Below are the fourteen specific things that broke, what we tried, what worked, and what we still wouldn't recommend. By the end you'll have a clear-eyed picture of what an AI Image Generator API actually has to do to survive contact with users. You'll also have a fair shot at deciding whether you want to build one yourself, or just plug into something like Runflow + Sentinel and ship next week.

No affiliate pages dressed as guides. No "best practices" lists abstracted from anything real. Just what broke.

What an AI Image Generator API actually has to do

Before we get to the bumps, the boring foundation. An AI Image Generator API is not a model wrapper.

A model wrapper is one HTTP call, one model, one response. You can build a model wrapper in an afternoon and demo it on your laptop.

An AI Image Generator API has to do four hard things at the same time:

Route between many models because no single model wins at every job. Stable Diffusion 3 is great at one thing, Flux is great at another, nano-banana-pro is great at a third, and tomorrow there will be a fourth that's better at all of them. The routing layer is your moat or your bottleneck.
Manage inputs that the model didn't ship with. Brush masks, reference images, prompt steering, aspect ratios, output resolutions. The model wants its specific tensor shape; the user wants to drag a file onto a canvas. The studio is everything in between.
Evaluate the output. Generative models hallucinate. They put six fingers on hands. They draw the logo upside down. If your studio doesn't catch that before the user does, your studio is just an expensive way to ship broken images.
Stay up. Vercel cold starts, R2 expirations, presigned URL TTLs, cron double-fires, model providers going dark for "scheduled maintenance" they didn't schedule. The infrastructure under your studio will betray you in inventive ways.

Hold those four in your head. Most of what's about to break in this article is one of those four pretending to be something else.

The fourteen things that broke

We're going to walk through these in roughly the order we hit them. Some are model-level. Some are payload-level. Some are infrastructure. A few are pure UX traps that no architecture diagram tells you about.

All of them are now resolved. Some of them were resolved by Miguel pushing a fix upstream. Some by us catching it on our side. A handful by deciding the feature wasn't worth shipping until the upstream model could actually deliver.

1. The zip payload that returned 422 overnight

The original API contract for our editing models took a zip file. You'd upload bundle.zip containing photo.png, mask.png, and optionally reference.png, then send the model a zip_url plus three filename keys (file_input, file_mask, file_reference). Clean on paper. One upload, three files inside.

Three days ago, every dispatch started returning 422.

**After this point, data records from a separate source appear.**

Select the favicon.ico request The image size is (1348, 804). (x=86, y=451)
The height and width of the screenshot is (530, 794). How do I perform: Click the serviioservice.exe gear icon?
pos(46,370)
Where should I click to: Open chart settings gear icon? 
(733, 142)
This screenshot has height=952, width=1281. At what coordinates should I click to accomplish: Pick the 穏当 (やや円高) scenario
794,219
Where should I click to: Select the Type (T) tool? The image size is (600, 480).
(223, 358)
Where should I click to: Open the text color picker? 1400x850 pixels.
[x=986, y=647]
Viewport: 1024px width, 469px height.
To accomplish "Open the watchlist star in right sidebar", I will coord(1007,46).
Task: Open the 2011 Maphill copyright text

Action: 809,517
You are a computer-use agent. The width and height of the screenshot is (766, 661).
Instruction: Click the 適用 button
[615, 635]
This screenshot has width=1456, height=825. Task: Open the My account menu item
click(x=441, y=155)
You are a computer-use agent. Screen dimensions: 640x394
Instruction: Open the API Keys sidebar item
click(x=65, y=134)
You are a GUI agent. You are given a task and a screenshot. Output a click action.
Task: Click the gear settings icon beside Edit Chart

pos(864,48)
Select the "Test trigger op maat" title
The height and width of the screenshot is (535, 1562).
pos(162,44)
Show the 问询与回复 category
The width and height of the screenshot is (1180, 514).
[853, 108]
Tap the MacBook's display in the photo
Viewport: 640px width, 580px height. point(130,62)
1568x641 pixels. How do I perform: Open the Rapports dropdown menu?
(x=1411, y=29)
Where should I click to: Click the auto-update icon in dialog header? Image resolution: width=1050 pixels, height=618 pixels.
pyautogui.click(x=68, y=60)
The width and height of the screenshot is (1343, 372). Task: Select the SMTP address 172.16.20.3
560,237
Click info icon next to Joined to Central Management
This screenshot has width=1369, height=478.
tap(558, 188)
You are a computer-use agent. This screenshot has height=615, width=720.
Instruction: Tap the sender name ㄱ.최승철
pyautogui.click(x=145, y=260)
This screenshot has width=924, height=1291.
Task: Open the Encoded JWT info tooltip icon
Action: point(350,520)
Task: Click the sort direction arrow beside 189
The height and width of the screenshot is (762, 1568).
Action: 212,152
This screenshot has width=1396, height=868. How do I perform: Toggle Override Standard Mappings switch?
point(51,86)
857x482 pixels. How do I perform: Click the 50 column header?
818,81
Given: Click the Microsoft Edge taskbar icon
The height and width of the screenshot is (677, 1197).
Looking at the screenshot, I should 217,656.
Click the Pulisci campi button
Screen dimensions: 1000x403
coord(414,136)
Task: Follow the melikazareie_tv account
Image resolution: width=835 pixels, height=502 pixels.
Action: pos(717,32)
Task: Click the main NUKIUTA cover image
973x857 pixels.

Nothing on our side had changed. The fibbl demo, the runflow-studio demo, the retaillabs reference-inpaint flow, all dead at the same moment. The Runflow gateway's underlying models had silently shifted their input contract: drop the zip, send three direct URLs (image_url, mask_url, reference_url).

We ripped out JSZip entirely. The dispatcher now uploads each file separately to a presigned R2 endpoint and passes three URLs to the model. Three round-trips per generation instead of one. Slightly more network, far less complexity. The 422s went away.

Lesson: AI model APIs do not come with a changelog. The contract you wrote against last quarter may not be the contract today. Build a thin normalization layer between your client code and the model API, and assume you'll be rewriting that layer every six weeks.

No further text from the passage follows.